According to McGill University experts, proposed hydropower expansions may possibly cut over 260,000 kilometers of river. The Amazon, the Congo, and the Irrawaddy are just a few of the rivers that might lose their free-flowing status if new hydroelectric dams are built as planned.
The study, headed by the World Wildlife Fund and just published in Global Sustainability, found that planned dams and reservoirs are major contributors to the global decrease of free-flowing rivers. It also includes a thorough list of science-based recommendations for reducing the negative effects of river hydropower development.
Hydropower became a viable source of energy in the late 1800s, a few decades after British-American engineer James Francis invented the first practical water turbine. Along the Fox River near Appleton, Wisconsin, the world’s first hydroelectric power station started functioning in 1882.
“We used a dataset of more than 3700 potential hydropower projects and calculated their impacts on rivers worldwide,” says Prof. Bernhard Lehner from McGill University’s Global HydroLab, who created the underpinning global river maps. “It was depressing to discover that many of today’s free-flowing rivers are in danger of being permanently altered by new energy infrastructure.”
Furthermore, the study finds that all proposed dams on free-flowing rivers would generate less than 2% of the renewable energy needed by 2050 to keep global warming below 1.5 degrees Celsius, a small contribution with potentially devastating consequences for the remaining free-flowing rivers, as well as the people and wildlife who rely on them.
As world leaders gather this autumn for a key series of UN climate and biodiversity summits, the researchers recommend that governments think about the tradeoffs between hydropower growth and maintaining healthy freshwater ecosystems. The five major hydropower producers are China, Brazil, Canada, the United States, and Russia. Three Gorges (Sanxia) on China’s Yangtze River, which is 1.4 miles (2.3 kilometers) wide and 607 feet (185 meters) high, is the world’s biggest hydroelectric project in terms of installed capacity.
The Itaipu plant, which is located on the Paraná River between Brazil and Paraguay, generates the most power yearly. The Grand Coulee Dam on the Columbia River in Washington, which obtains roughly two-thirds of its electricity from hydropower, is the country’s largest hydroelectric facility.
Looking at the tradeoffs Hydropower development vs. environmental costs –
“It is true that hydropower is a source of renewable energy with relatively low carbon emissions,” says Günther Grill, a post-doctoral fellow at McGill who crunched the numbers and developed the spatial environmental assessment model to estimate the effect of future dams. “Hydropower projects, on the other hand, can have a long-term and irreversible influence on river and floodplain dynamics and functions, especially in tropical wilderness regions with abundant biodiversity.”
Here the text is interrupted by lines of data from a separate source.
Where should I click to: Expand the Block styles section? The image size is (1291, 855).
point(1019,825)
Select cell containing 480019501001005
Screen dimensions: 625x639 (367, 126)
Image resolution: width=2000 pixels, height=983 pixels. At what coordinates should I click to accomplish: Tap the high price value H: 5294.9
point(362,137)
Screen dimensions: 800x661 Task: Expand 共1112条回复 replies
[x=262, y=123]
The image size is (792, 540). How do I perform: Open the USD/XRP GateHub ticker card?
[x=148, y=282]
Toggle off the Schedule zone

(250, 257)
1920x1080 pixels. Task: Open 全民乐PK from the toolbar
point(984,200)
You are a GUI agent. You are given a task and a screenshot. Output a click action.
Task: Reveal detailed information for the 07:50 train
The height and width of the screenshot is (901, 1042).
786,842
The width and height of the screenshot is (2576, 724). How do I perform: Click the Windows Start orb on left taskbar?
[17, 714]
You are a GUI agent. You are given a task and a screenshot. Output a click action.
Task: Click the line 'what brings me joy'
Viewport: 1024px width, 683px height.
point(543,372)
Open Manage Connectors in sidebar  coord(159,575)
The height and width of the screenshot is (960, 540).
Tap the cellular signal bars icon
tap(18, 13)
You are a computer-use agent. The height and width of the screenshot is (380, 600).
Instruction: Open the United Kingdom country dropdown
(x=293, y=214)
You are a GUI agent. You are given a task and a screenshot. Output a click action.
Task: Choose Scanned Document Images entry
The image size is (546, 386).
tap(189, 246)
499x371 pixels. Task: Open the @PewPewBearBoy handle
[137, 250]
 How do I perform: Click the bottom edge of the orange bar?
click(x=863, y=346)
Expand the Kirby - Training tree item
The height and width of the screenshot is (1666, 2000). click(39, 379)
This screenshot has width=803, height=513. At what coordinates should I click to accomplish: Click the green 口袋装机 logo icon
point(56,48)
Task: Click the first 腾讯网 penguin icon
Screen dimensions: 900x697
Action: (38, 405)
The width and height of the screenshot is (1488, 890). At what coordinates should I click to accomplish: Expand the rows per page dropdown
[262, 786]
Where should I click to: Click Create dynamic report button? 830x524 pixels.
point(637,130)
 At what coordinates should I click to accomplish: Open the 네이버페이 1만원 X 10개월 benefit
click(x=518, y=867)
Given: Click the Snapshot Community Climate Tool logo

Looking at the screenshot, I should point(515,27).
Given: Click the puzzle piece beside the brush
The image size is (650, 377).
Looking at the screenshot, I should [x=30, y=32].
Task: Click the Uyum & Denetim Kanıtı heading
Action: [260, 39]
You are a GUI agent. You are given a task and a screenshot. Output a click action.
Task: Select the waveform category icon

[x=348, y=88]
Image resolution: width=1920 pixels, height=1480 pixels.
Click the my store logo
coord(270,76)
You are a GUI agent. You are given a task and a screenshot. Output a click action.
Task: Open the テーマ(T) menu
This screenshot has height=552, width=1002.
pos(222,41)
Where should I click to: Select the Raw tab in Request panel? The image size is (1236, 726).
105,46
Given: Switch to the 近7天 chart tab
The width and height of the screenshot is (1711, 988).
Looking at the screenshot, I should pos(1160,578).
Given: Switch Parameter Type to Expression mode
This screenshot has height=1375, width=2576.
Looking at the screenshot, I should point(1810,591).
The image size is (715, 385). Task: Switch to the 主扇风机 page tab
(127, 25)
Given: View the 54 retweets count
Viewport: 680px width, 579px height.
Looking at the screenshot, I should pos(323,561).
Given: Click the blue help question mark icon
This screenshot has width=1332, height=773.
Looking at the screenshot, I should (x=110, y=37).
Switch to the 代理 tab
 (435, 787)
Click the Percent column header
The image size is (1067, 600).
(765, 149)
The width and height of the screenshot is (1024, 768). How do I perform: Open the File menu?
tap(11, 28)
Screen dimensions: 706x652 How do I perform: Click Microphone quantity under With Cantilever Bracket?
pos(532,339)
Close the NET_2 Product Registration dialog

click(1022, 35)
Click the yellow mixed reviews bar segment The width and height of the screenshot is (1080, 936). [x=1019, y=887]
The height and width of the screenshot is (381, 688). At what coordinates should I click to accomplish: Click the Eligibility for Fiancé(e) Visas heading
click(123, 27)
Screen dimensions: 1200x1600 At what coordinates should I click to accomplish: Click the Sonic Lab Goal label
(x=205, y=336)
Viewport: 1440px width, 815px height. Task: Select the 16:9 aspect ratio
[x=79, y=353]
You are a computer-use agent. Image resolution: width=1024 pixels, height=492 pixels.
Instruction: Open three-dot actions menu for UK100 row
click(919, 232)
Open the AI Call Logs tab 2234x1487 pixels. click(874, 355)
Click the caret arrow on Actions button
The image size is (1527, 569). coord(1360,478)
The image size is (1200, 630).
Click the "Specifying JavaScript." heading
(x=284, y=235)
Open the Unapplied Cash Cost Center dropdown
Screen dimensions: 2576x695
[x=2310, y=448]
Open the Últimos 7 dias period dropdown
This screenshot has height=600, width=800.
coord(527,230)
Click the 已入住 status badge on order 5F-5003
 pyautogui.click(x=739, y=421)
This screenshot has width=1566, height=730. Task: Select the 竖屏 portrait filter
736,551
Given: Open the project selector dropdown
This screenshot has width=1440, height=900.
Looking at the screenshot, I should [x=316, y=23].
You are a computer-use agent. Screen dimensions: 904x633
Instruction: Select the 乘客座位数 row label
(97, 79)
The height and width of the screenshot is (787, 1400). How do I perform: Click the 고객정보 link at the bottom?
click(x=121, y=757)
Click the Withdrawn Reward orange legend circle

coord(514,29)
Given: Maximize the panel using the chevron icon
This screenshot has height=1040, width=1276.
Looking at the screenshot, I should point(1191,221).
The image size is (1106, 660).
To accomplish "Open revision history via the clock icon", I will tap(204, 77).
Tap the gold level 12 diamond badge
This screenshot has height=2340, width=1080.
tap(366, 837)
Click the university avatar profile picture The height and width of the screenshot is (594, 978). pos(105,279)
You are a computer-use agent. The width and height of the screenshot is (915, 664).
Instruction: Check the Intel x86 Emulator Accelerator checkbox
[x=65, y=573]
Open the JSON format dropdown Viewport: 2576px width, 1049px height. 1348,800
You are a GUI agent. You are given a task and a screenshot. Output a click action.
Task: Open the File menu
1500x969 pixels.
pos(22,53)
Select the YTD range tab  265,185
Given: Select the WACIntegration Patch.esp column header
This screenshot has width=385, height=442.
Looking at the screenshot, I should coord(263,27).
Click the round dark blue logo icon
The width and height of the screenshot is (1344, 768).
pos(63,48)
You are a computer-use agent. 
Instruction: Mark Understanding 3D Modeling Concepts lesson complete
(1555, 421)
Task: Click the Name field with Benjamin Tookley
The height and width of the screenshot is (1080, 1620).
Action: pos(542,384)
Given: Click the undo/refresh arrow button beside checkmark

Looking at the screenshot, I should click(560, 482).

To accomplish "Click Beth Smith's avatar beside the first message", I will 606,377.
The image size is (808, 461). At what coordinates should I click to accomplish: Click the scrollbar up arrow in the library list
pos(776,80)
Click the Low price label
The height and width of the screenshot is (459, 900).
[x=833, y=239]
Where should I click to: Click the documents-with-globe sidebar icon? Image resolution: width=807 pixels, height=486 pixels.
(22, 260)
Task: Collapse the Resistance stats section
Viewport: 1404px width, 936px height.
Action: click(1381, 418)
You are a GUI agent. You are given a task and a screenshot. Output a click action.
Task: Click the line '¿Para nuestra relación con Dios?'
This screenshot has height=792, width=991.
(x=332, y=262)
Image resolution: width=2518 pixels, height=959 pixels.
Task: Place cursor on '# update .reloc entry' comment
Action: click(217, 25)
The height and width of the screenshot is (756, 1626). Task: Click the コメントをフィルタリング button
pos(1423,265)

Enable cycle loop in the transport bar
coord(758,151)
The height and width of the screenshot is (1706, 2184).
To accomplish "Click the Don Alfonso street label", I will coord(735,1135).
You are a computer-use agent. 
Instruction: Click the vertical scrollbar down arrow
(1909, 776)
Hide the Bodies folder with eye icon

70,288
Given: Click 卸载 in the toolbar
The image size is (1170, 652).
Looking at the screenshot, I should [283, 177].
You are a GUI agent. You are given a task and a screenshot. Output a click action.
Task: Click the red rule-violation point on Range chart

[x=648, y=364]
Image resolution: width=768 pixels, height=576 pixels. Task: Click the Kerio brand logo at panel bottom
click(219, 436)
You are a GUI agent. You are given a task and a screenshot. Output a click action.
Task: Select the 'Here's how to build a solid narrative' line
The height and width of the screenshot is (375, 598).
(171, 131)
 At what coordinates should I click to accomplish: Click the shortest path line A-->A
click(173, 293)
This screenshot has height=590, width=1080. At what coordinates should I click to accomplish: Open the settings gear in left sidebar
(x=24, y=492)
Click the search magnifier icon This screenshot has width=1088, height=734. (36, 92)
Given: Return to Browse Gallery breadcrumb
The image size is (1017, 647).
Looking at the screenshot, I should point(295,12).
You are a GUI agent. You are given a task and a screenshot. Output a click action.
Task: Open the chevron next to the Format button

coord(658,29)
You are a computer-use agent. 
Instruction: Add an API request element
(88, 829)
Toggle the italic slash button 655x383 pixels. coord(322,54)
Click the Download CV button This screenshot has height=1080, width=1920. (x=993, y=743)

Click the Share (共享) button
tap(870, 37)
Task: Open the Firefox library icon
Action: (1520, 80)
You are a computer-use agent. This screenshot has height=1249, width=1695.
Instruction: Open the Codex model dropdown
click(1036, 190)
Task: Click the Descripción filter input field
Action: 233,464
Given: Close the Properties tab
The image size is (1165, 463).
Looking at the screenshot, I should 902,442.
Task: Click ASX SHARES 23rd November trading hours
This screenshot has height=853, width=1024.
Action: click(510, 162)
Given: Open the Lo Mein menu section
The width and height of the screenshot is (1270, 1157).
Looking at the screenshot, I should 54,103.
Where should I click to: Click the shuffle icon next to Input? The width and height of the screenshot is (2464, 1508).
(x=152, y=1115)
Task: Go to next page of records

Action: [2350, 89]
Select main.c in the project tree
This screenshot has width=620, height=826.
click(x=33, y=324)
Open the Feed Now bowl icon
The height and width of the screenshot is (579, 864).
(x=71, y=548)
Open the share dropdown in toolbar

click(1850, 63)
Connected and healthy rivers provide a variety of benefits that are often overlooked, including freshwater fish stocks that improve food security for hundreds of millions of people, sediment delivery that nourishes agriculture and keeps deltas above rising seas, and floodplains that help mitigate flood damage and support a diverse range of biodiversity.
“When it comes to river health, climate change and biodiversity loss, we can no longer afford to think of these as separate issues,” says Michele Thieme, lead freshwater scientist at World Wildlife Fund (WWF) and lead author of the study.
“Rivers are important for keeping animals and populations healthy, especially in a changing climate, but hydroelectric dams are threatening their capacity to support life in many areas of the world. The greatest policy solutions will be those that strike a balance between the demand for renewable energy and the numerous advantages of healthy freshwater ecosystems.”
Safeguarding free-flowing rivers while meeting climate targets and energy needs –
The researchers have produced a list of science-based policy proposals for reaching climate and energy objectives while simultaneously protecting free-flowing rivers and the benefits they provide to people and environment in the article. Avoiding river fragmentation by exploring alternative development options such as non-hydropower renewable energy sources such as solar and wind; minimizing impacts by siting dams in locations with fewer consequences for people and nature; restoring rivers through dam removal; or offsetting the negative impacts of dams on one river by formally protecting another, similar river are some of these solutions.
“There has been a long history of conflicts, studies, and debate over how to both protect rivers and develop them sustainably,” adds Lehner. “With the global pandemic causing a pause in new developments, the Paris Agreement expected to be fully implemented in 2021, and high-level global climate and biodiversity meetings in 2021, now is an ideal time to consider the current trajectory of development and policy options for reconciling dams with freshwater system health.”
The research was funded in part by WWF in Washington, DC and by McGill University in Montreal, Quebec, Canada.